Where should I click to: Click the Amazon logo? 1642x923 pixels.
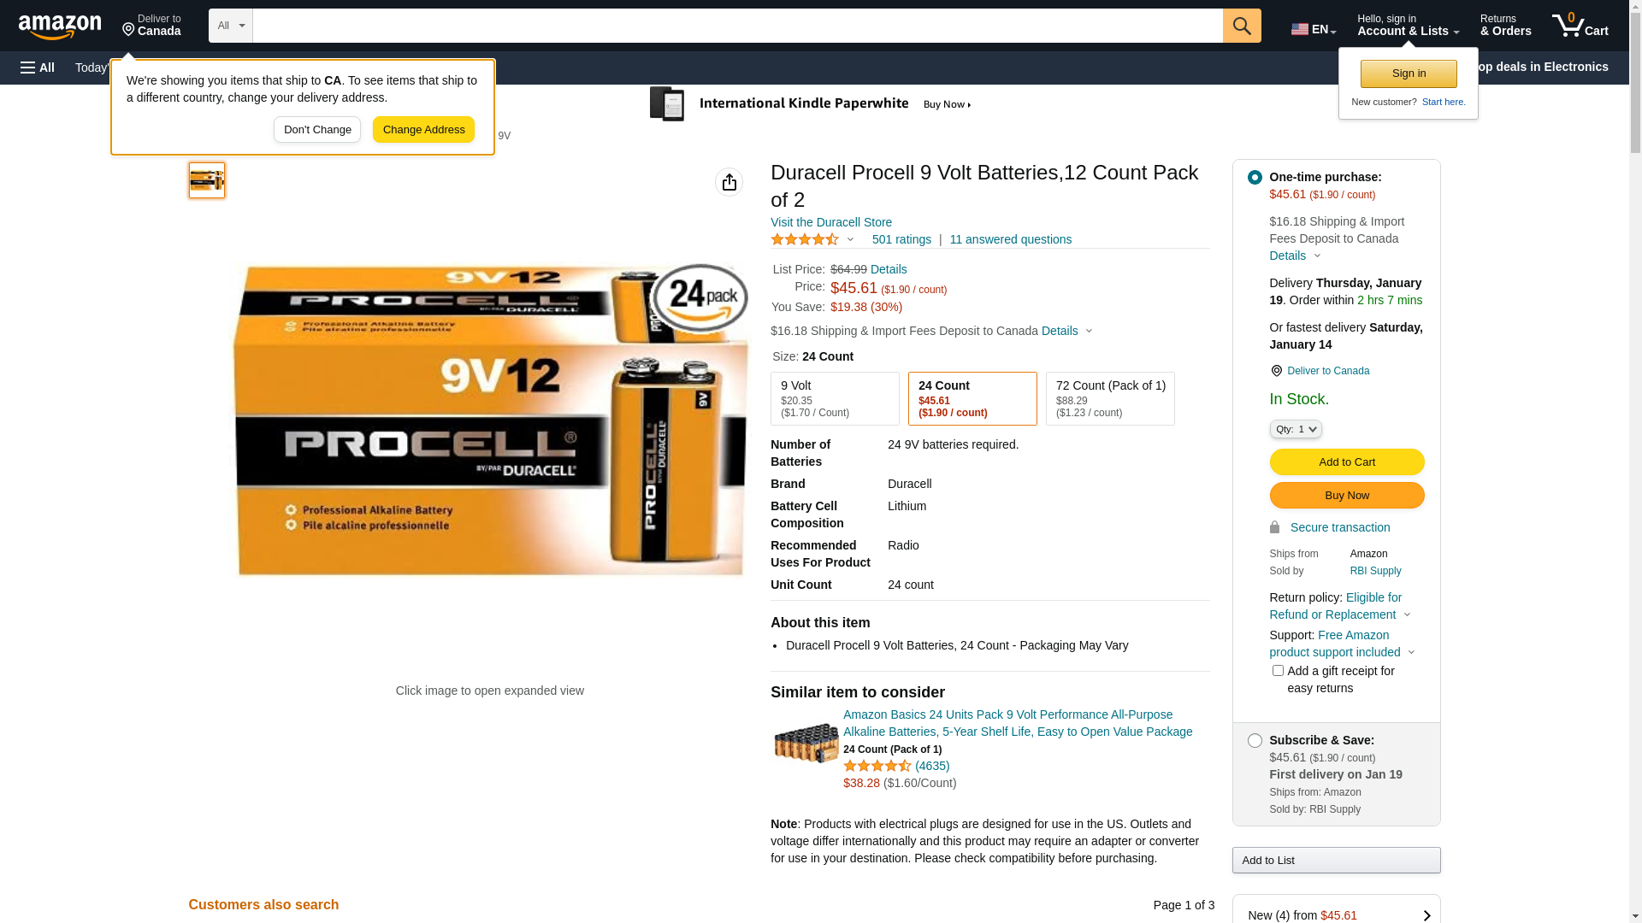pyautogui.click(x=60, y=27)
◆ ◆ ◆
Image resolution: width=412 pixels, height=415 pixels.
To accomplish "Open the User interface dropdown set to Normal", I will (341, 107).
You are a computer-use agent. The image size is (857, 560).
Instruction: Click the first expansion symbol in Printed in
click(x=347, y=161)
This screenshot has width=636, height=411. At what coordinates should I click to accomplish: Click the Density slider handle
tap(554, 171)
◆ ◆ ◆
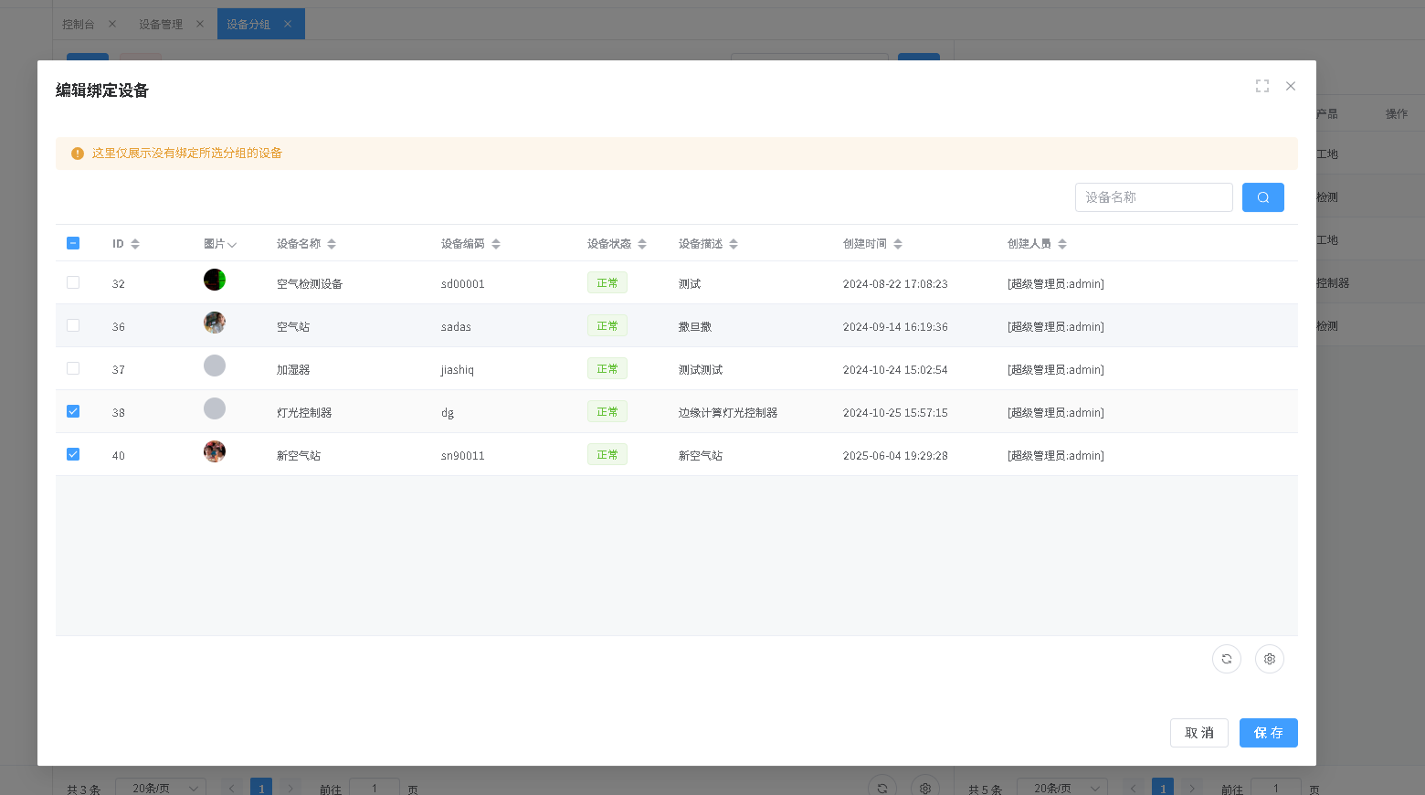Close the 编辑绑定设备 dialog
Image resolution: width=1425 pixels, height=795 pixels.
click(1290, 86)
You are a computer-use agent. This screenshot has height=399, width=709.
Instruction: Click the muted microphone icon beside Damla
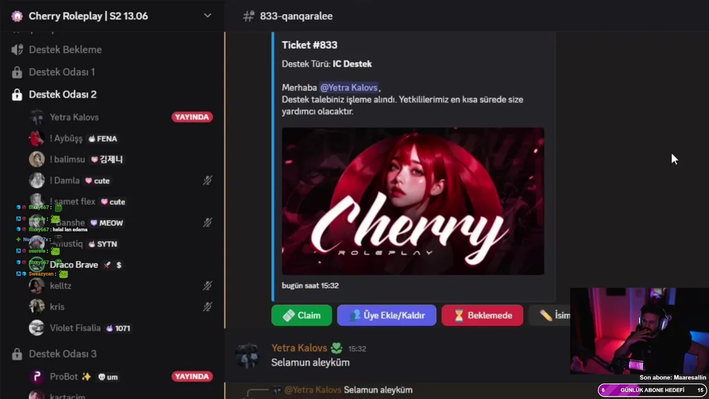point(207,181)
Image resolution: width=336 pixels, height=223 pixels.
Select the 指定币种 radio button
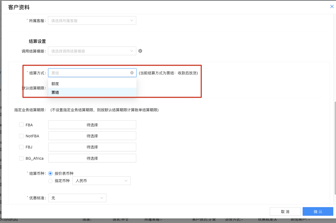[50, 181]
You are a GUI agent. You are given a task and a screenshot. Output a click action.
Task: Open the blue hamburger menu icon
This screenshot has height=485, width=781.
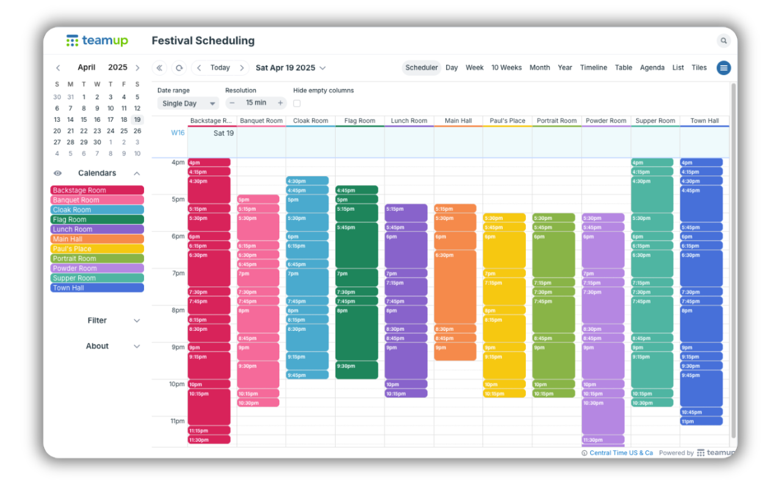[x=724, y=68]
◆ ◆ ◆
Task item: Please determine how many lines of the records above include the word "computer", replying with a number alone.

Task response: 2